Den Fall Steffen Grüner nahm der aerokurier zum Anlass, erneut eine Anfrage an die Pressestelle des Luftfahrt-Bundesamtes zu stellen. Konkret wollten wir von Yvonne-Christine Dams, Abteilungsleiterin L, wissen, wie es sein kann, dass sich unter ihrer Führung Verfahren so lange hinziehen und ein Gericht die Mitarbeiter im Referat L6 viermal um eine Sachstandsinformation zu einem Fall bitten muss. Die Anfrage richtete sich aus diesem Grund direkt an Frau Dams, weil es im LBA Methode zu haben scheint, dass sich Verantwortliche bis hin zu Abteilungsleitern und dem Präsidenten wegducken, wenn es darum geht, zu den Missständen Stellung zu nehmen.

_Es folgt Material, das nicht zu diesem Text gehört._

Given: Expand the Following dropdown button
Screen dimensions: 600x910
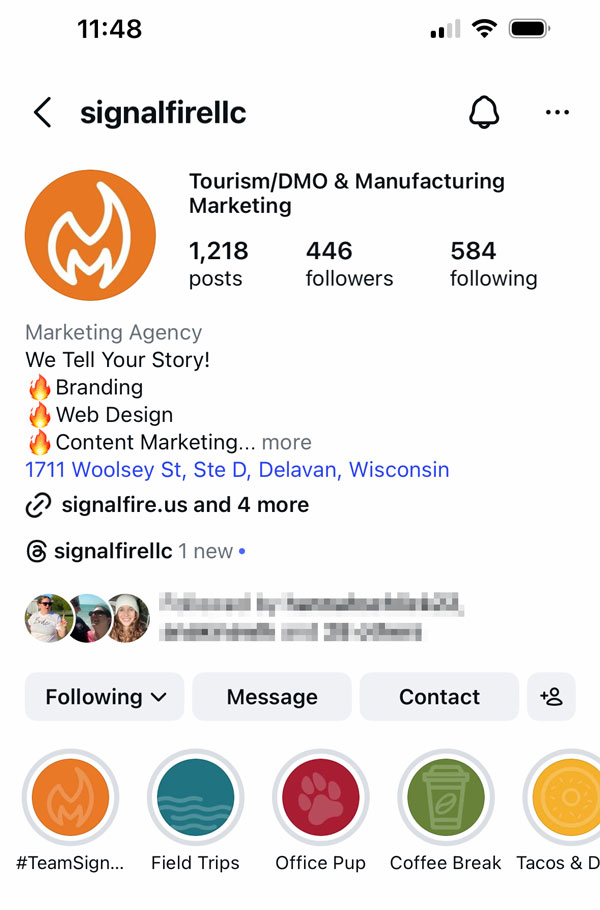Looking at the screenshot, I should (105, 697).
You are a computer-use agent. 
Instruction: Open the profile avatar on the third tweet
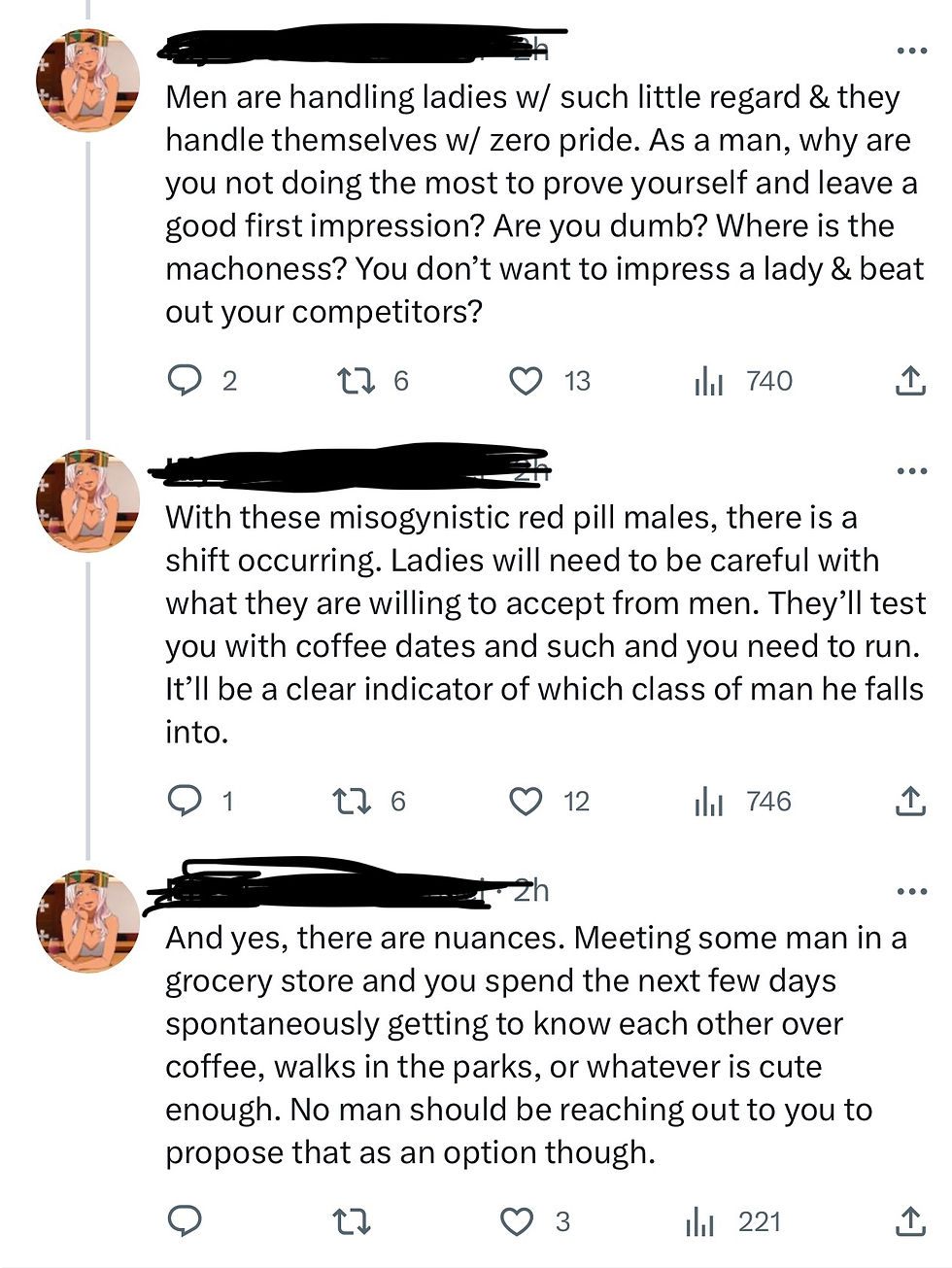point(87,920)
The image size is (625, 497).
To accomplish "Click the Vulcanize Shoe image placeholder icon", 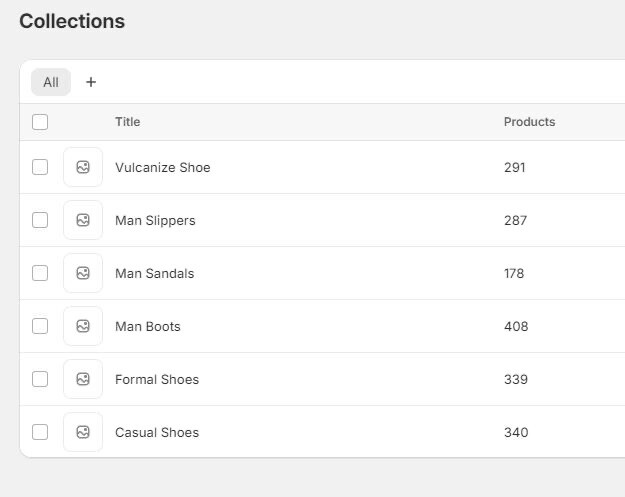I will coord(83,167).
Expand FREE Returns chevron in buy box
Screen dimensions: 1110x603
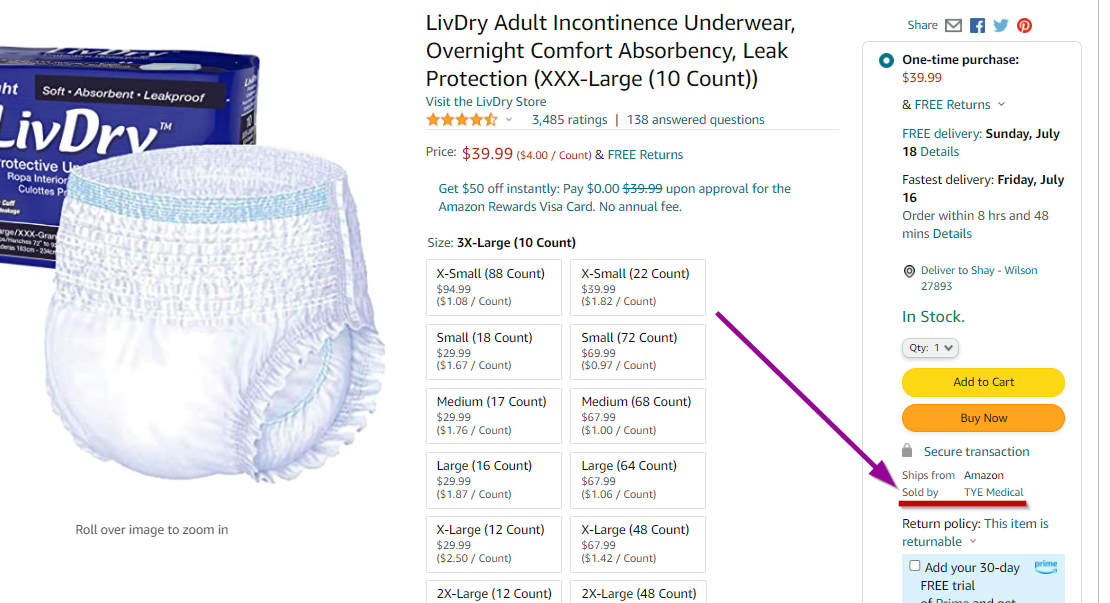[x=1001, y=105]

Die Antwort, die Pressesprecherin Cornelia Cramer schließlich an die Redaktion schickte, liest sich wie Meldung aus Absurdistan. Zitat: "Das LBA ist selbstverständlich um eine zeitnahe Bearbeitung von verwaltungsrechtlichen Vorgängen bemüht. Aufgrund des Ausscheidens einer Juristin aus dem LBA vor einigen Wochen mussten die entsprechenden Vorgänge neu auf die wenigen verbliebenen juristischen Beschäftigten verteilt werden. Die dadurch entstandenen Verzögerungen bedauern wir. Gleichzeitig bitten wir um Verständnis dafür, dass sich das LBA zu anhängigen Gerichtsverfahren nicht äußert."
Die ausgestiegene Juristin, auf die verwiesen wird, kann nur Nina Coppik sein. Die Frage, die sich stellt: Wie kann Coppiks Ausstieg, der laut ihrem LinkedIn-Post zum 14. September 2025 wirksam wurde, ursächlich dafür sein, dass sich ein im Oktober 2023 angestoßenes Verfahren bis heute hinzieht und das LBA auch schon Mitte 2025 Anfragen des Verwaltungsgerichts Braunschweig ignorierte?

Auswirkungen von Nina Coppiks Ausstieg auf die Arbeit im Referat L6 in der Wahrnehmung des Luftfahrt-Bundesamtes (Symbolbild).
Keine schlüssigen Antworten
Mit den jüngsten Einlassungen bleibt das LBA seiner Linie treu, auf Presseanfragen zu einem ernsten Thema einfach irgendwelchen Quatsch zu antworten, der die Schlampereien in L6 und das Versagen von Abteilungs- und Behördenleitung kaschieren soll.